Period Three Or A Big Fat Positive (BFP)?By Ejiro Ogenyi
Published: November 3, 2014
Welcome back to my journey through the uncharted territory of my first pregnancy! In last week’s post, “The Start of the Shortest Ride,” I shared some great information that I learned at my pre-conception doctor visit. In today’s post, I look at some eye-opening revelations I had during my trip back to Lagos and the one-of-a-kind anticipation that comes from waiting and hoping for a Big Fat Positive!
Touching down in Lagos is always hard for me. While it is the place where I grew up, each landing means that I’m far away from my heart and the life I’ve become used to. On the positive side, it also means that I get to see my parents, and this trip was extra special because I would also be able to see my sister who was in town and her two adorable kids. But there was a lot to be done before all the fun began.
Getting into my fitness routine
Each time I travel, my first course of action is to get my fitness regimen together, and for some reason I thought that it would be no different once I got pregnant. The truth is, at this point I technically shouldn’t have known whether I was pregnant or not, but I was tracking symptoms and they were all pointing me in the direction of a Big Fat Positive (BFP).
I was exhausted, emotional, and surprisingly crampy. I never have cramps outside of my period, so that threw me for a loop. The way I was feeling had me thinking about changing up my routine just in case. At this point, I was still doing HIIT, a primarily inversion/arm balance-focused yoga practice, and I was even toying around with CrossFit-style workouts. But I was feeling more sore than normal, and the exhaustion was like no other, so I decided to modify my training regimen.
My new program focused on gentle yoga and walking 13,000 steps a day. I won’t lie: I was a bit worried that I would gain weight if I did this, but I was keeping track of my eating and I knew where my weight and measurements stood before I left home, so there was no point in worrying about nothing. My rationale was that if I turned out not to be pregnant, I would simply go back to my usual training program.

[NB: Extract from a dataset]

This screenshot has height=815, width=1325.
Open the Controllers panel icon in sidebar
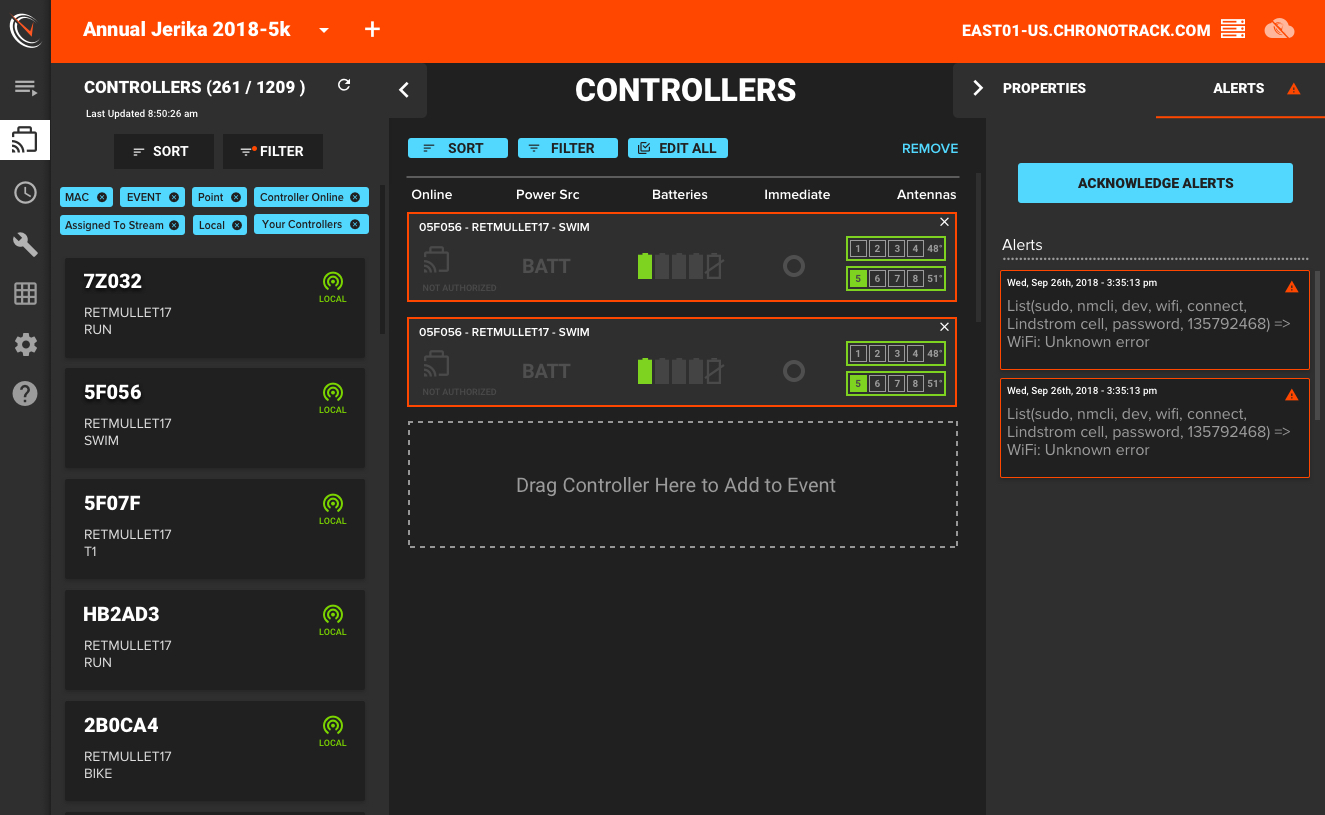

Counting down to period three
Along with doing my modified fitness routine, I was also paying attention to any and all indications that I was (or was not) pregnant. The key symptom of pregnancy is a missed period, but I wasn’t letting the fact that my period start date wasn’t close keep me from wondering if I might be pregnant. I was feeling different, but all the signs that I was seeing also could have been signs of PMS. So all I could really do was wait. But while I was waiting, I was acting crazier than usual:
- I was checking every chance I got to see if Aunt Flow had showed. Who knows, maybe this time she’d come early . . .

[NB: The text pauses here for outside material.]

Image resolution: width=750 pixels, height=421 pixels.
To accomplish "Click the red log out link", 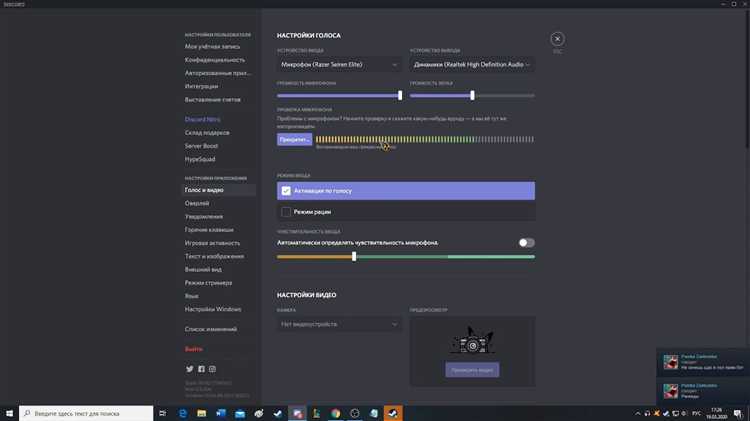I will coord(193,349).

- I almost got caught in the office bathroom talking to my “maybe baby.”
- I began treating my desire to have a baby like a career goal.
I didn’t like that last point one bit, and I had to pause and sit with my journal to check in with myself to see how I was really feeling. I felt like I was stringing myself along with expectations and I needed to stop. Then I realized that I didn’t want it to stop – I didn’t want it to be over, I wanted it all! This is not to say that I wanted to be in anticipation mode forever, but I wanted to experience everything:
- the bliss, the expectation, and the anticipation of conceiving or trying to conceive . . .

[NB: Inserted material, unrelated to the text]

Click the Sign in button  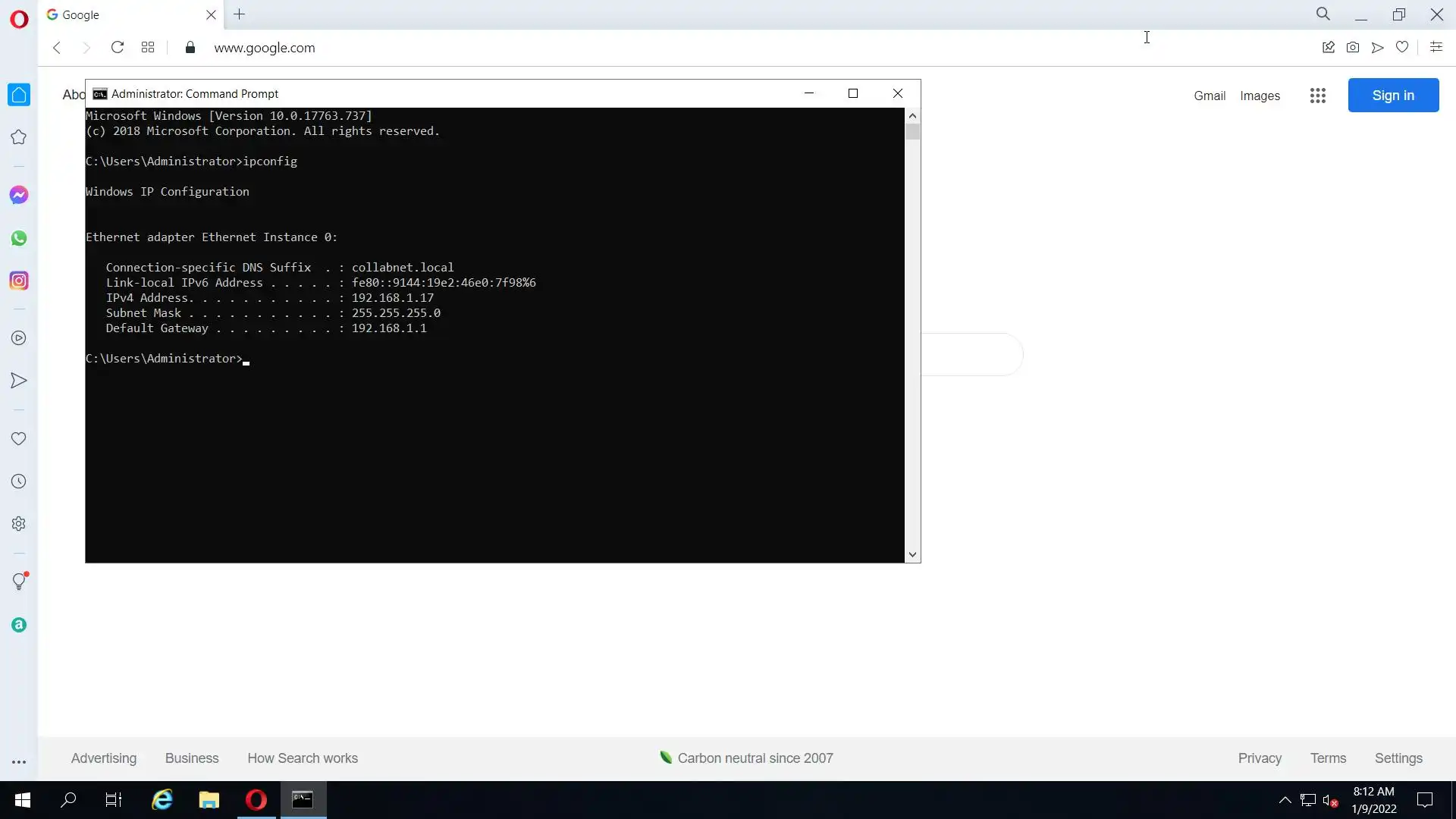coord(1392,96)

- the uncertainty, the joy, the discomfort, the awe, and the whole experience of the Big Fat Positive and being pregnant . . .
- the pain, the joy, and the miracle of arrival on the baby’s birth . . .
- the joy, the sleepless nights, the snot, the laughs, the cuddles, and everything else that comes with being a parent.
It bears repeating: I wanted to experience everything. I didn’t want to be done with the expectation – I wanted to experience it, along with whatever outcome the next few days or weeks had in store. As I journaled, I made a promise to myself to experience the heck out of all of it.
Armed with this new resolve, I waited for the first day of my next menstrual period. When the date of my third period finally arrived, nothing showed, and it became a different kind of countdown.
Hoping for a BFP
I needed to shake things loose while I waited, so I decided to have some fun with one of my soul sisters to keep myself from succumbing to the “wanting to be pregnant” fever. Half of the Yellow Sun was showing at Silverbird Galleria, and we decided to make it a movie-and-lunch kind of Sunday. The movie was so good – I cried in certain parts – and lunch was even better.
Though I had planned to wait until I got back to the states to test, my soul sister and I agreed that, for the sake of my sanity, it would be better not to wait. She drove me to the Palms and we got me a two-pack of Clear Blue. Later that evening, while video chatting with the hubs, I made an elaborate plan to test with first morning urine at 3:00 a.m. so that he could share in the moment. But after talking it through, I said, “What the hell – you are here, I’m here, let’s do this.” And I peed on the stick.
Getting the results
At 9:00 p.m. on August 3, 2014, while chatting with my husband on Google Talk, I got my Big Fat Positive! I couldn’t stop smiling as I emailed him a picture of the test. We both thought it would take us so much longer to get to this point, but it turned out to be a short eight-week ride from the time we first started trying until the first day of my last period. Now the real fun was about to start.